• [Task brief]:
Only one stretch of the data below is wanted: the lines starting at the one with "This screenshot has" and ending at the one with "Open the Administration", both included, given again exactly.

• [Dataset]:
* * * *

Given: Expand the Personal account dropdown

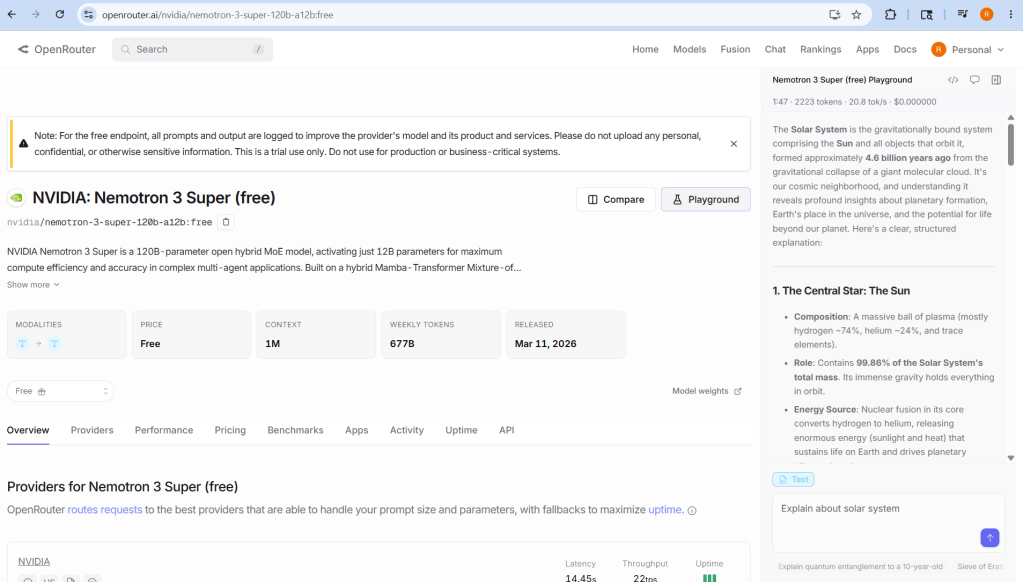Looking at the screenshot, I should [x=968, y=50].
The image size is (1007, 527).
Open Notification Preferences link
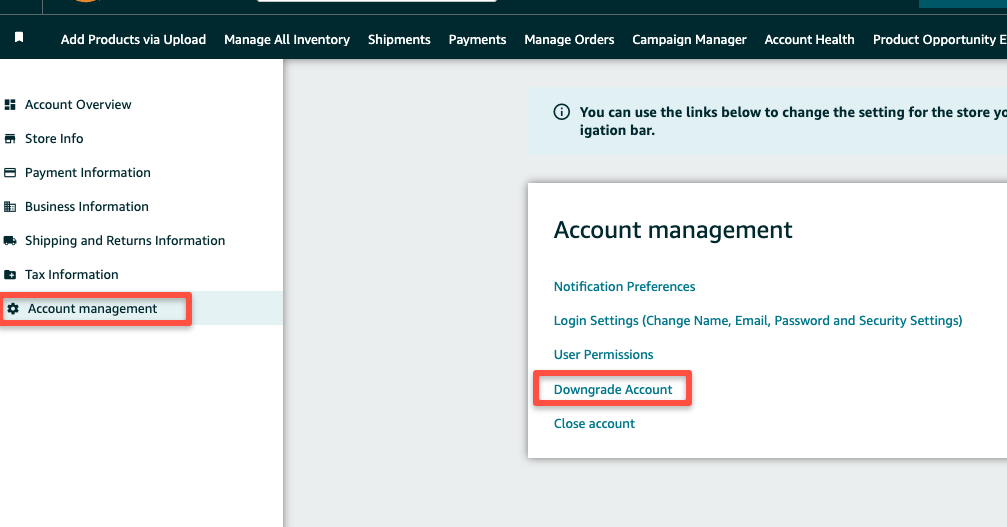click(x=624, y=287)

* * * *

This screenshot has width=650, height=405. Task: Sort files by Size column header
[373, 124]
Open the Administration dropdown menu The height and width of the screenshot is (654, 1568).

* * * *

• [Solution to the problem]:
This screenshot has width=650, height=405. Task: Sort files by Size column header
[373, 124]
Open the Administration dropdown menu The height and width of the screenshot is (654, 1568).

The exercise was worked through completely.